2.5 Physical pollutants and their sources

Radiofrequency (RF) radiation (including 5G, WiFi and mobile communication) has evolved from a negligible pollutant three decades ago to a widespread pollutant now with substantially increased levels of daily exposure to humans. RF radiation interferes with mitochondrial function and induces the activation of Nicotinamide Adenine Dinucleotide Phosphateoxidase in vascular cells, resulting in overproduction of ROS, decreasing Nitric Oxide (NO)—an important vasodilator levels, increasing vascular resistance (31).

2.6 Interactions among environmental pollutants

For chemicals, PM2.5 can adsorb VOCs to form more toxic complexes that are capable of inducing vascular inflammation (32). For biologicals, pollen and dust mites may synergize to worsen allergic reactions, indirectly worsening pollution-induced hypertension (33). RF radiation increases the permeability of vascular cell membranes, allowing more PM2.5-bound heavy metals to enter cells and further aggravate oxidative stress.

3 Environmental pollution and hypertension epidemiological studies

3.1 Overview of large-scale population studies

In recent years, a number of population-based epidemiological studies have provided strong evidence of a significant association between environmental pollution and hypertension. A related study investigated National Health Service data in Scotland, and demonstrated a strong association between air pollution including especially particulate matter exposures (PM10 and PM2. 5) and Nitrogen Dioxide (NO2) and hypertension. In this analysis, the relation between these pollutants and the number of cases of hypertension among a cohort of 776,579 patients with a diagnosis of hypertension was assessed by means of multivariate regression models (34).

The findings confirmed that air quality and traffic noise significantly predict the prevalence of hypertension, highlighting the importance of considering environmental factors in relation to this health issue. The CHCN-BTH study, which included 32,135 participants, revealed that long-term exposure to ambient air pollution and traffic-related pollution notably heightened the risk of developing hypertension, especially under stricter diagnostic criteria (6). These results underscore the necessity for public health interventions at the population level that focus on mitigating environmental exposures to help reduce the risk of hypertension.

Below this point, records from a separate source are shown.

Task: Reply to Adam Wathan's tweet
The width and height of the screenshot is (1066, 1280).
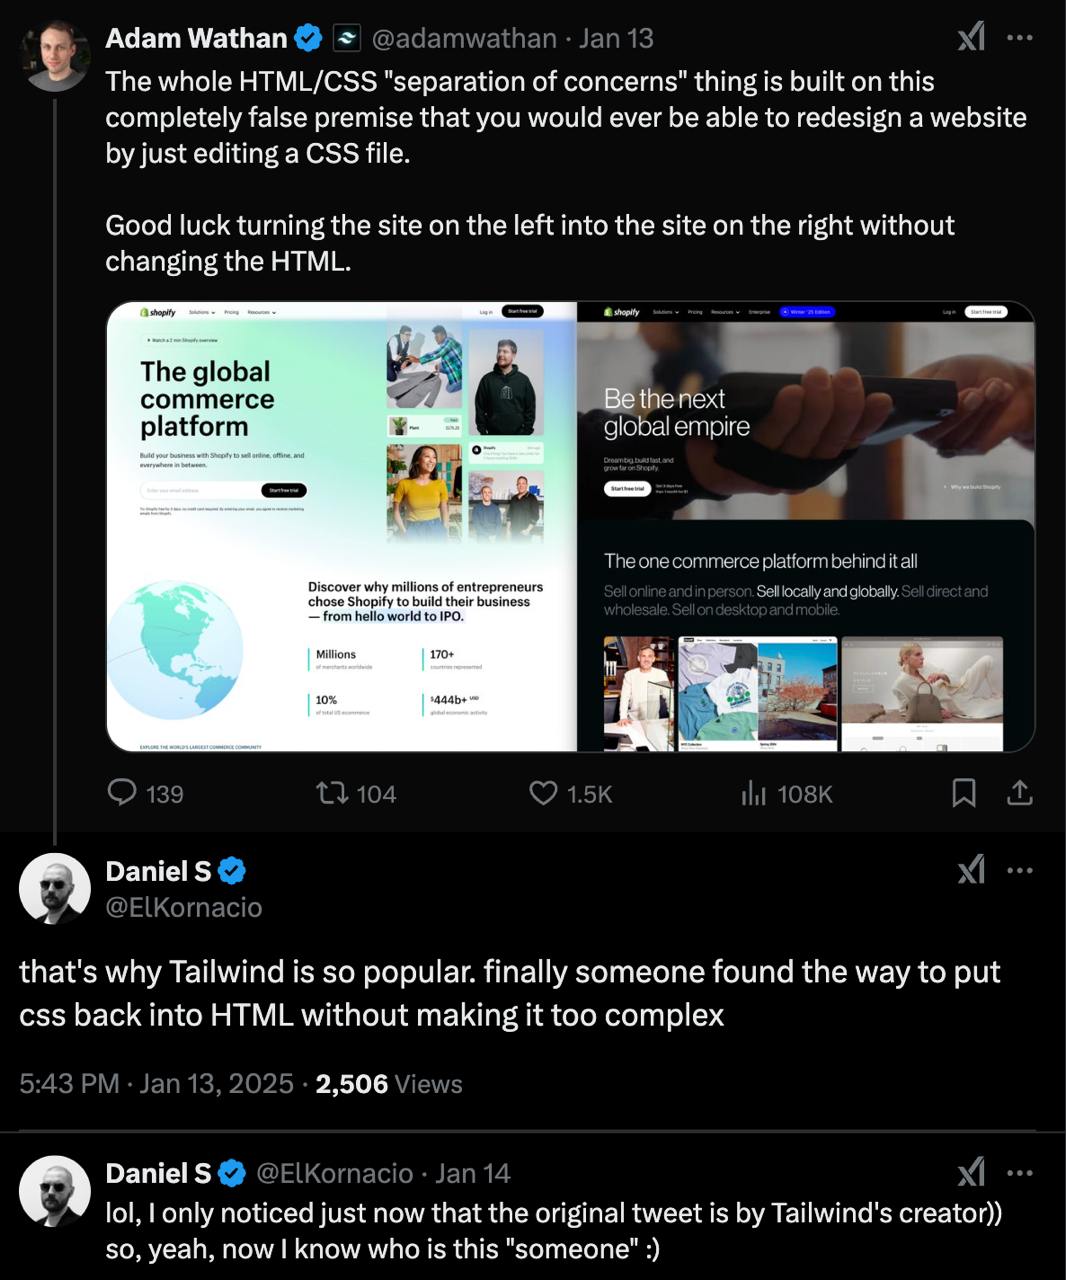Action: [122, 793]
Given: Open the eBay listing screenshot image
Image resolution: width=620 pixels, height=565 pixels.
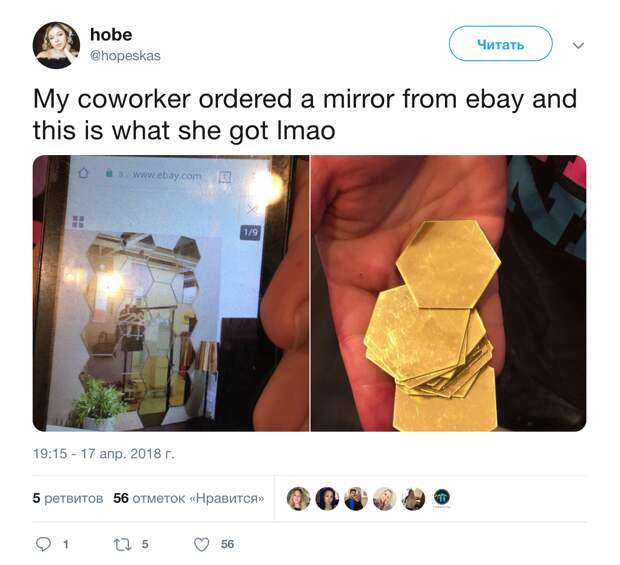Looking at the screenshot, I should [171, 293].
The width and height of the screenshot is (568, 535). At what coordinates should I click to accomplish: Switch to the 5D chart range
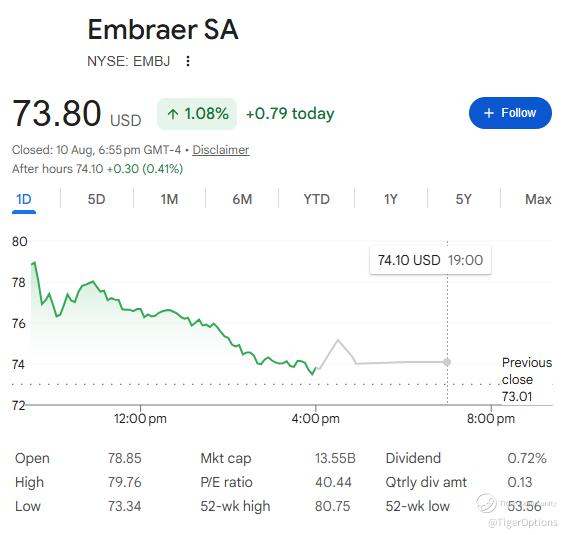[96, 199]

3.2 Regional study results analysis

Geo-epidemiology focuses on the important connections between household and air pollution and their impact on hypertension, examining geographic and demographic factors throughout the region. For instance, a time-series analysis in Lanzhou found that daily NO2 and carbon monoxide (CO) were positively associated with hospitalization rate for hypertension. The association was predominately observed during winter when pollution levels were elevated, which was suggestive of potential seasonal variation in the health effects of air pollutants among susceptible populations (7). A recent study in the Niger Delta region of Nigeria reported a disturbing rate of CKD and systemic hypertension in communities highly exposed to air pollutants (35). This finding has immediate implications for cardiovascular health and the need to tackle environmental exposure, interventions that may have profound impact on those exposed, particularly vulnerable persons. This subnational assessment highlights the significance of specific public health policy to local environmental risk and health outcomes.

3.3 Special studies on women and the older adult(s)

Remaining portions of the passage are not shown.